### To be done
(a) Reproduce the passage of the remarks on reconciliation from "Our colleagues on the Energy and Commerce Committee are" up to and including "the weeks ahead.".
(b) In the remarks on reconciliation, what does the speaker say the Department of Labor still hasn't figured out after four years?
(c) Summarize the remarks on reconciliation in two sentences.

### Document segment
□ □ □

The proposal before us would repeal a particular mandate known as auto-enrollment. As the name suggests, the law requires certain employers to automatically enroll employees in a government-approved insurance plan. This mandate will create a lot of unnecessary confusion for workers and employers and result in costly penalties for those who may already have insurance coverage. The mandate is so convoluted and confusing that after four years the Department of Labor still hasn’t figured out a way to enforce it. Let’s repeal this costly mandate and help empower workers to do what’s best for themselves and their families.
The third and final priority we can and must address through reconciliation is holding Planned Parenthood accountable. Recent videos portray a number of practices by Planned Parenthood that are nothing short of gruesome and shocking. Charmaine Yoest, president of Americans United for Life, recently testified the videos as “deeply unsettling,” as well as “tragic and difficult to watch.” She went on to say, “Americans should not be forced to fund such unethical and abhorrent practices.” Many in Congress and concerned citizens from across the country agree.
Our colleagues on the Energy and Commerce Committee are leading this important effort. Right now, they are considering a reconciliation proposal that would stop the flow of taxpayer dollars to Planned Parenthood and redirect those resources to higher quality health care services for women. I hope we seize this opportunity to protect taxpayers and hold this organization accountable.
In closing, let me just say that the reconciliation process is never easy; it is always tough, complicated, and controversial. But because of our work here today, as well as the efforts of our colleagues on the Energy and Commerce Committee and the Ways and Means Committee, we can take an important step that will help address the priorities of the American people. I urge my colleagues to support this proposal and the reconciliation process as it unfolds in the weeks ahead.

□ □ □

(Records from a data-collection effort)
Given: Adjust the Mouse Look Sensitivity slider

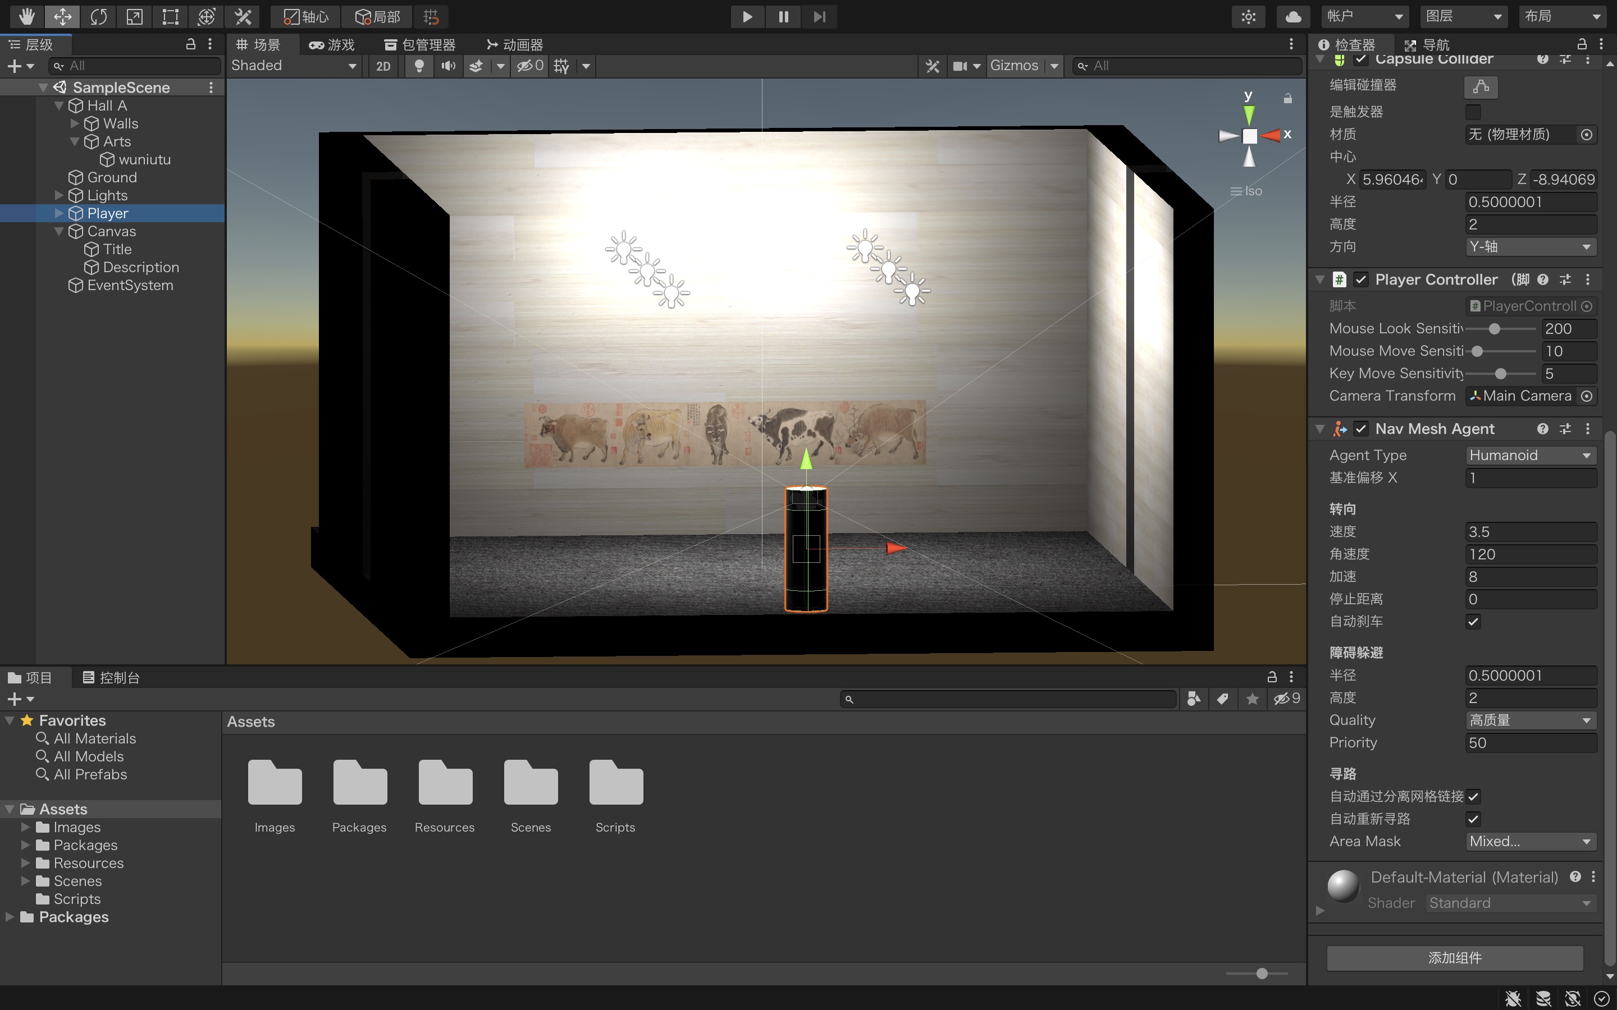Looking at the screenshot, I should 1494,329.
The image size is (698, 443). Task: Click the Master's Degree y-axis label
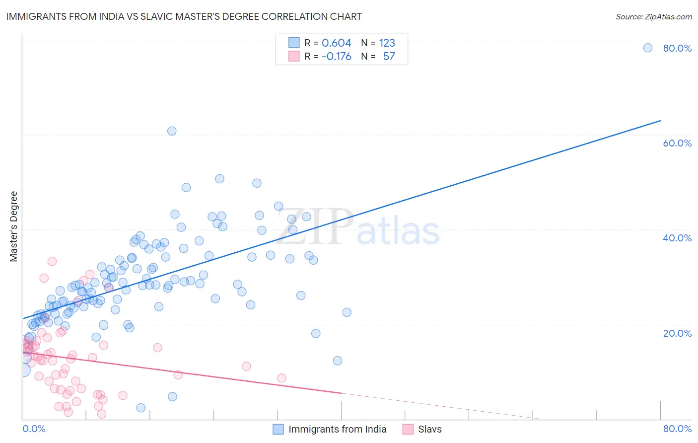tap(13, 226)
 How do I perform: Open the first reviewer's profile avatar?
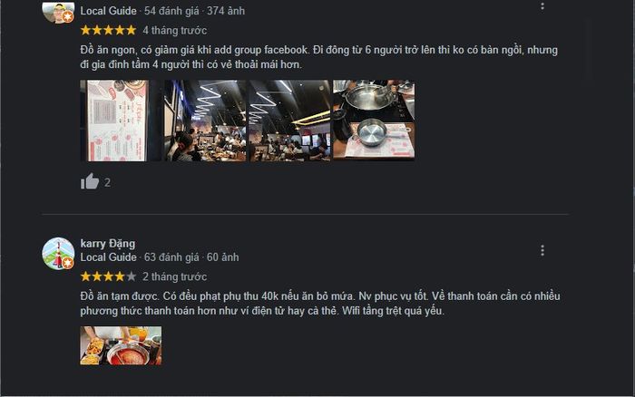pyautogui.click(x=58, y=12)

□ □ □

### Correct answers
(a)
Our colleagues on the Energy and Commerce Committee are leading this important effort. Right now, they are considering a reconciliation proposal that would stop the flow of taxpayer dollars to Planned Parenthood and redirect those resources to higher quality health care services for women. I hope we seize this opportunity to protect taxpayers and hold this organization accountable.
In closing, let me just say that the reconciliation process is never easy; it is always tough, complicated, and controversial. But because of our work here today, as well as the efforts of our colleagues on the Energy and Commerce Committee and the Ways and Means Committee, we can take an important step that will help address the priorities of the American people. I urge my colleagues to support this proposal and the reconciliation process as it unfolds in the weeks ahead.

(b) A way to enforce the auto-enrollment mandate.

(c) The speaker calls for repealing the auto-enrollment mandate, which requires certain employers to automatically enroll employees in a government-approved insurance plan and which the speaker calls confusing and costly. The speaker also urges using reconciliation to hold Planned Parenthood accountable by stopping the flow of taxpayer dollars to it, and asks colleagues to support the proposal and the reconciliation process.